Isolation and Characterization of Cancer Stem Cells Using iFP Technique

There has been a growing interest in recent years on cancer stem cells (CSC) and their implication in cancer biology and therapy.

CSCs refer to a subset of tumor cells that has the ability to self-renew and generate the diverse cells that comprise the tumor.

These cells have been termed cancer Stem cells to reflect their 'stem-like' properties and ability to continually initiate and sustain tumorigenesis.

CSCs share important properties with normal tissue stem cells, including self-renewal (by symmetric and asymmetric division) and differentiation capacity, albeit aberrant. Multilineage differentiation, however, is not a mandatory feature of a CSC. Furthermore, these cells are thought to be resistant to conventional cancer therapy including chemotherapy and radiotherapy which may explain rapid tumor cell repopulation following treatment mainly by this subtype of cells, therefore new therapeutic method to target CSCs are now under thorough investigation.

One of the major difficulties in finding and identifying CSC is that they are hard to isolate, grow, and enrich.

Several in vitro assays have been used to identify stem cells, including sphere assays, serial colony-forming unit (CFU) assays (replating assays), and label-retention assays.

Studies have also been performed with the goal of determining genetic signatures that define CSCs. However, each of these methods has potential pitfalls that complicate interpretation of the results.

Therefore additional method to easily harvest and enrich the CSCs is required. Currently, the vast majority of cells are cultivated in 2-D flat hard plastic plates and flasks that are inert to the cells. However CSCs are grown in a 3-D serum free conditions which make their growth slow and complicated.

Often proteins, such as fibronectin or collagen, have been employed as coatings to render the plastic more "cell friendly". However yields are still low; costs are high, and require much floor space (large footprint). Moreover, the cells attached to the plastic must be trypsinized in order to transfer or to implant affecting the survival of cells exposed to digesting enzymes.

Fibrinogen is an acute phase protein , occurring at 2-4g/l in human blood, upon treatment with glucocorticoid, inflammation or trauma, the concentration of fibrinogen increase Fibrinogen exerts adhesive effect on cultured fibroblast and other cells. Specifically fibrinogen and its various lytic fragments (D.E ,FPA )were shown to be chemotactic to macrophage , human fibroblast and endothelial cells.

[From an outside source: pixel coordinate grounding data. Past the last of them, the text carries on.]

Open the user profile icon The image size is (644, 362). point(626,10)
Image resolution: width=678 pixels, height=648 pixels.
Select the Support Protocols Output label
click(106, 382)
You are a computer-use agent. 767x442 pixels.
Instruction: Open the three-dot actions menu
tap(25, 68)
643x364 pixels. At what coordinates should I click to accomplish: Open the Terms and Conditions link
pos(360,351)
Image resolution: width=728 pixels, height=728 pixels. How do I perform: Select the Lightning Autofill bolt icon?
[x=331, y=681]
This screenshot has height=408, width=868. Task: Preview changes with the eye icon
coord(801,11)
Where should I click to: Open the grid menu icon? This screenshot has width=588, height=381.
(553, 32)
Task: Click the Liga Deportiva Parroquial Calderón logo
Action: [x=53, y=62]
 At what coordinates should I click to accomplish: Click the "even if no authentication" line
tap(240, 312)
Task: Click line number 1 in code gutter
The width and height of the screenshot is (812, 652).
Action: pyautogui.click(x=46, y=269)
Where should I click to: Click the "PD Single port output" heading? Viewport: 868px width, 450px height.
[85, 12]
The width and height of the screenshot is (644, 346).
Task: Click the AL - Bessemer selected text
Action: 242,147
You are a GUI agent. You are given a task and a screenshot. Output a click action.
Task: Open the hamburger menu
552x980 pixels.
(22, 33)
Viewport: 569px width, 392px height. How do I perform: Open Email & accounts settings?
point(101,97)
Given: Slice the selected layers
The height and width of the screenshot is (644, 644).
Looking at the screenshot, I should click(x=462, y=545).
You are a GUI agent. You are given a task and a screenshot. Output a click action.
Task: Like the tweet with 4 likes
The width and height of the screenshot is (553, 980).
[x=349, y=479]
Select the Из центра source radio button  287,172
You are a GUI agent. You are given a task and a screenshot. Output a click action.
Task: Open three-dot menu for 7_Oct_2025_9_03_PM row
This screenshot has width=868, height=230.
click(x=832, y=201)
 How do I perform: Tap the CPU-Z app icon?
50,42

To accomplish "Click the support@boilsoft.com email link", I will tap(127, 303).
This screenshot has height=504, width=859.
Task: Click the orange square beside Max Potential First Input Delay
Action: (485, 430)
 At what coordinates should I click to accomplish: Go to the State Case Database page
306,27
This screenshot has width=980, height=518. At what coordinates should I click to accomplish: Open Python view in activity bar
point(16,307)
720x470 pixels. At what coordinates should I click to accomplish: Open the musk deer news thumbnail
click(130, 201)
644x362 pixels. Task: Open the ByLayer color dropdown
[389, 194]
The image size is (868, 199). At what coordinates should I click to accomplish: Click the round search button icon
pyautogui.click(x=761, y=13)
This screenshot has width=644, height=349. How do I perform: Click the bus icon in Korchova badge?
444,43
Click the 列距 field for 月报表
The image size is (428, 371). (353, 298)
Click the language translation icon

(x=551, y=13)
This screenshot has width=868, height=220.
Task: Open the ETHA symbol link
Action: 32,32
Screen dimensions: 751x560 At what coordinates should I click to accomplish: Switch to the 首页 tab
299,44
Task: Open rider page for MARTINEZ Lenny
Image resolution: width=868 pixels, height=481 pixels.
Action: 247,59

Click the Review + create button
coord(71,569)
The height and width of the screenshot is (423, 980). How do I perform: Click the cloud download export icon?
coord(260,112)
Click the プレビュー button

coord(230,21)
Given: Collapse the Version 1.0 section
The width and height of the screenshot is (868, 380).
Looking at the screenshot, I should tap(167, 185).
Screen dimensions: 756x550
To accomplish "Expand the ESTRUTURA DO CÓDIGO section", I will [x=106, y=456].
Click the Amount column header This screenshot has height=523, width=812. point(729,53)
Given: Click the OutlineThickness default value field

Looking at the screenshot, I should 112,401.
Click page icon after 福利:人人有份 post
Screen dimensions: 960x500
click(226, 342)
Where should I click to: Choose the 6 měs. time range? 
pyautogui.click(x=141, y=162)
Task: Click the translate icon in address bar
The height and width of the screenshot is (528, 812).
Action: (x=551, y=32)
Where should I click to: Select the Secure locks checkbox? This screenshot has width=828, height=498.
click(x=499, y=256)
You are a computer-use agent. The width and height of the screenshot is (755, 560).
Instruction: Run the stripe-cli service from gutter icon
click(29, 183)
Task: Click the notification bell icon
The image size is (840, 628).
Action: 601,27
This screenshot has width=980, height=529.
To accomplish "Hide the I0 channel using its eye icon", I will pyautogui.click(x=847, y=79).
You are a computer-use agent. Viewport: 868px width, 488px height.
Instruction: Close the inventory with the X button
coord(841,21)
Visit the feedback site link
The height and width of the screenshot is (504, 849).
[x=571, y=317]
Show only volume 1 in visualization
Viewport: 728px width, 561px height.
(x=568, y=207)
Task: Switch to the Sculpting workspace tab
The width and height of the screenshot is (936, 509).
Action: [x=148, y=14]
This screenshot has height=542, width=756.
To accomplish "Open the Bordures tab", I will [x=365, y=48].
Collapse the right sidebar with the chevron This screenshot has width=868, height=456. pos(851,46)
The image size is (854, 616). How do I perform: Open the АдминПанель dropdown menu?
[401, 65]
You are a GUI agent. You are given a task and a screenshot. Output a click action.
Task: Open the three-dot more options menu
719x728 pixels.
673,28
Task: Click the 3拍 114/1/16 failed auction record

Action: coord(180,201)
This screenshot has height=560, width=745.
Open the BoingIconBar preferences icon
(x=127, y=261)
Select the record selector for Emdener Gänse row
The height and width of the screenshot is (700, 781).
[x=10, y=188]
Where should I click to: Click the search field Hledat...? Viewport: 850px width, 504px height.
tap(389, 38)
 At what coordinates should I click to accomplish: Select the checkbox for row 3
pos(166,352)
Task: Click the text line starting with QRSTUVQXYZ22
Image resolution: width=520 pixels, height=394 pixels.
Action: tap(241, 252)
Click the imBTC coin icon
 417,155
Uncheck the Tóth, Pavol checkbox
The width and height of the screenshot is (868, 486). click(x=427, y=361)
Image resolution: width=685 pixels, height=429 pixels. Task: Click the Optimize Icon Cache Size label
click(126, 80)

Fibrin matrix is commonly used surgical hemostasis and tissue sealing Fibrin(ogen) - a possible candidate from which a 3-D matrix for cell culturing could be fabricated, is the major component of the blood coagulation system. Native fibrinogen is soluble in aqueous buffer and cannot usually be employed for cell culture applications, except as a coating for plastics. However, when mixed with a trace of thrombin, it becomes transformed into an insoluble fibrin clot that attracts cells and provides a provisional matrix for tissue repair.

Experimental plan:

1. Generating and enriching CSC (in vitro) from established cell lines of human cancer We will isolate, purify, and characterize CSC from a series of established cell line including , U87-MG human glioma, MCF7 breast carcinoma and PANC-1 human pancreatic adenocarcinoma, using standard techniques as described in Methods . These cells will be cultured and grown as monolayer's in serum containing medium or as spheres in serum free medium supplemented by growth factors .(18-7-19) We will evaluate the ability of the cells to form spheres and characterize their stem cell properties using surface markers detection and measuring ALDH activity.

2. Growing CSCs on iFP substance:

   iFP may exhibit high attachment response for cancer cells, conserve cell surface marker, and yield optimal growth rate. In addition, the cells on IFP could be transferred without trypsinization which can diminish cell damage during harvesting from plastic plate resulting in higher survival.

   Cells will be cultured in dishes coated iFP substance as described in the Methods. After 2 weeks in culture, cells will be harvested identified for CSCs for cancer stem cell proprieties using the same methods we described above (e.g surface markers and ALDH activity) .

3. To isolate and enrich CSCs from fresh tumor specimens This aim designed to promote the implication of iFP in cancer research by studying, harvesting, and growing CSCs obtained from fresh tumors and subsequently using them for in vitro therapeutic testing. Such an approach can optimize the therapy which may target this type of cell.

Tumor specimens will be obtained from consenting patients according to the Internal Review and The Ethics Board.

Tumor samples will be collected from the pathology department from the histological diagnostic assessment during tumor resection (when the samples are still fresh). Thus samples will be received in the Laboratory within 30 minutes of surgery.

Tumors will be prepared as single cell suspensions and then will be grown using either conventional standard method or iFP. Subsequently, cells will be harvested and evaluated for CSC characteristics using the same method we used for cell lines. A comparison of the yield of CSC percentage will be performed between iFP and the conventional methodology.